Das optisch sehr schöne Rathaus müsse barrierefrei werden, sprach Hannes Rasp ein weiteres Ziel an. Nach den Worten des Bürgermeisterkandidaten sind zwei Lösungen denkbar – zum einen der Anbau eines Bürgerbüros im Erdgeschoss, zum zweiten die Errichtung eines Außenaufzugs bis zum Sitzungssaal im Dachgeschoss.

Weiters forderte Rasp, dass Schönau am Königssee »verantwortungsbewusst weiterentwickelt werden muss«. Die Neuausweisung von Bauland müsse mit Bedacht erfolgen, die vorhandenen Siedlungen müssten zuerst nach innen verdichtet werden, bevor zusätzliche Flächen ausgewiesen werden. Auch die regenerative Energiegewinnung ist für die CSU-Kandidaten ein wichtiges Thema. Hierzu eigne sich die Beschneiungsanlage am Jenner außerhalb der Schneizeiten. Die Speicherteiche und die Wasserleitungen könnten ganzjährig genutzt werden, wenn im Tal ein Turbinenhaus errichtet wird. »Regenerative Energiegewinnung ohne Naturzerstörung, das ist Nachhaltigkeit«, betonte Rasp.

»Es gibt vermutlich keine zweite Gemeinde in Bayern mit der Größe von Schönau am Königssee, die ein so umfangreiches Kinderbetreuungs- und Schulangebot bietet wie wir«, stellte Hannes Rasp fest. Das Augenmerk müsse in den nächsten Jahren auf den Bereich des Hortes gelegt werden, denn aufgrund der neuen Realschule in Schneewinkl werde der Bedarf an Hortplätzen vermutlich steigen.

Die Förderung der Jugend- und Vereinsarbeit liegt den CSU-Kandidaten am Herzen, wie sie im Gasthof »Unterstein« beteuerten. Neben entsprechenden Dankesworten für die ehrenamtliche Tätigkeit sicherten sie den Ehrenamtlichen weitere Unterstützung zu.

Das Thema »Tourismus« war der Hauptpunkt der Veranstaltung. Schönau am Königssee hat in den letzten Jahren viel im Bereich Tourismus geleistet, Neubau Schornbad, Ausbau Seestraße und Parkplatz Königssee sowie der Neubau der Tourist-Info am Königssee. »Aber wir dürfen uns auf dem Geschaffenen nicht ausruhen«, stelle Hannes Rasp fest, »damit wir die drittgrößte Übernachtungsgemeinde von Oberbayern bleiben.« Das Hotelareal am Königssee, ein brachliegendes Gelände mit leer stehenden Gebäuden müsse überplant werden. Speziell in diesem hochsensiblen Bereich sei eine qualitative Planung und die frühzeitige Einbindung der Bürger erforderlich. »Bei aller Euphorie für eine neue, offengelegte Planung muss uns aber bewusst sein: Weder Investoren noch Betreiber stehen vor unseren Türen Schlange«, stellte Hannes Rasp fest.

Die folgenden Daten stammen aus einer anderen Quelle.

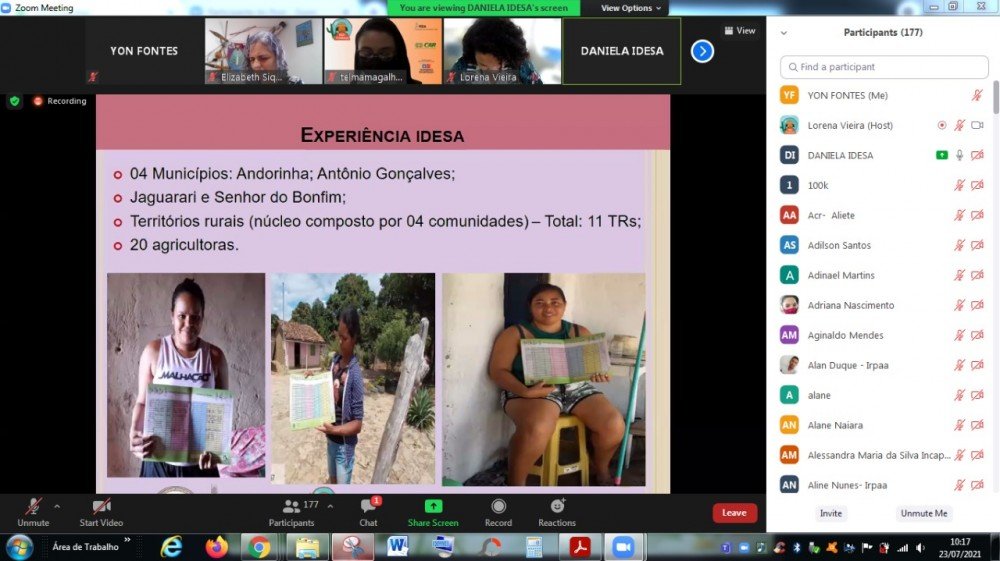The height and width of the screenshot is (561, 1000).
Task: Click the green Share Screen icon
Action: point(433,507)
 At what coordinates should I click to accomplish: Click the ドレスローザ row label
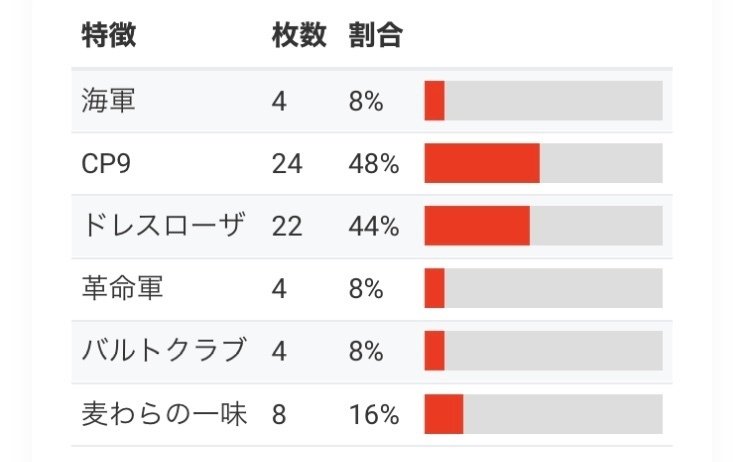[x=163, y=225]

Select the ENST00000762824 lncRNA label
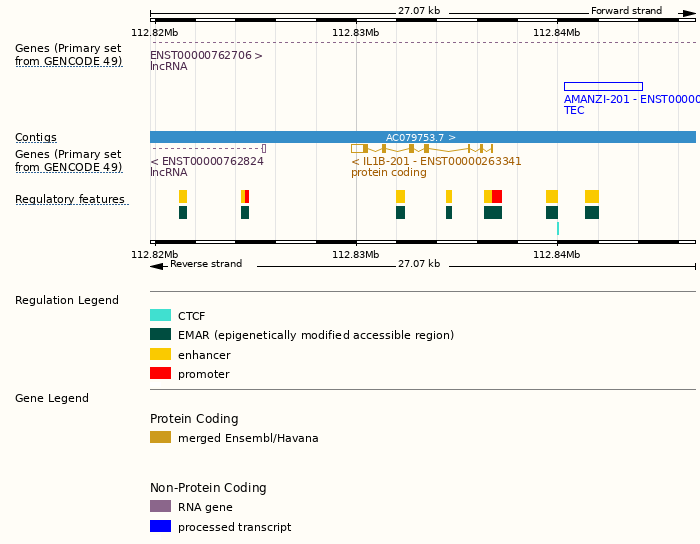click(207, 161)
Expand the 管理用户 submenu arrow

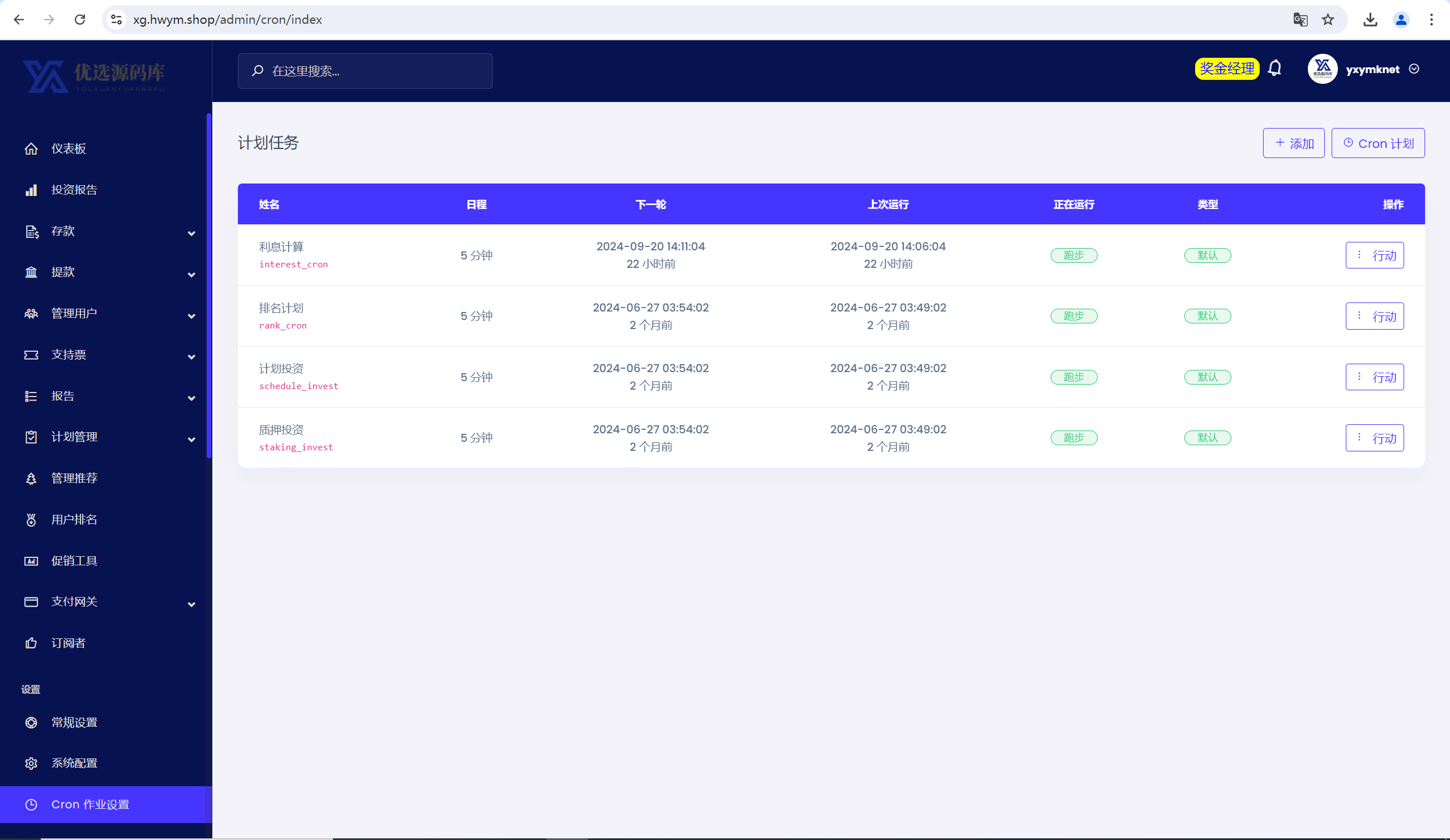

Der Neubau der 60 Jahre alten Jennerbahn sei für den gesamten Talkessel dringend erforderlich. »Wir brauchen eine neue Seilbahn in erster Linie für den Sommerbetrieb«, so Hannes Rasp. Die vorhandene Bahn ist absolut nicht barrierefrei, das Fahren mit Kinderwagen und Rollstuhl ist nicht möglich. »Auch behinderte Mitmenschen sollen die Naturschönheiten des Nationalparks von oben erleben können«, dies ist für die CSU-Kandidaten wichtig. Der Winterbetrieb sei der sogenannte Nutznießer des Sommers und werde durch eine neue Seilbahn wesentlich attraktiver. Aber auch kleine Maßnahmen wären wichtig, wie etwa ein Schneepark an der Talstation.

»Wir müssen uns um die Belange der Bürger kümmern«, schloss Hannes Rasp seinen Vortrag. Hier flossen insbesondere die Erkenntnisse aus der Jungwählerveranstaltung und aus der Infoveranstaltung für Senioren ein.

Die Vorstellung der einzelnen Gemeinderatskandidaten führte Christoph Lochner in humorvoller Weise durch. »Alle Ortsteile und Altersgruppen, alle Berufssparten sowie eine gute Mischung zwischen Frauen und Männern bietet die Kandidatenliste der CSU«, stellte Christoph Lochner fest.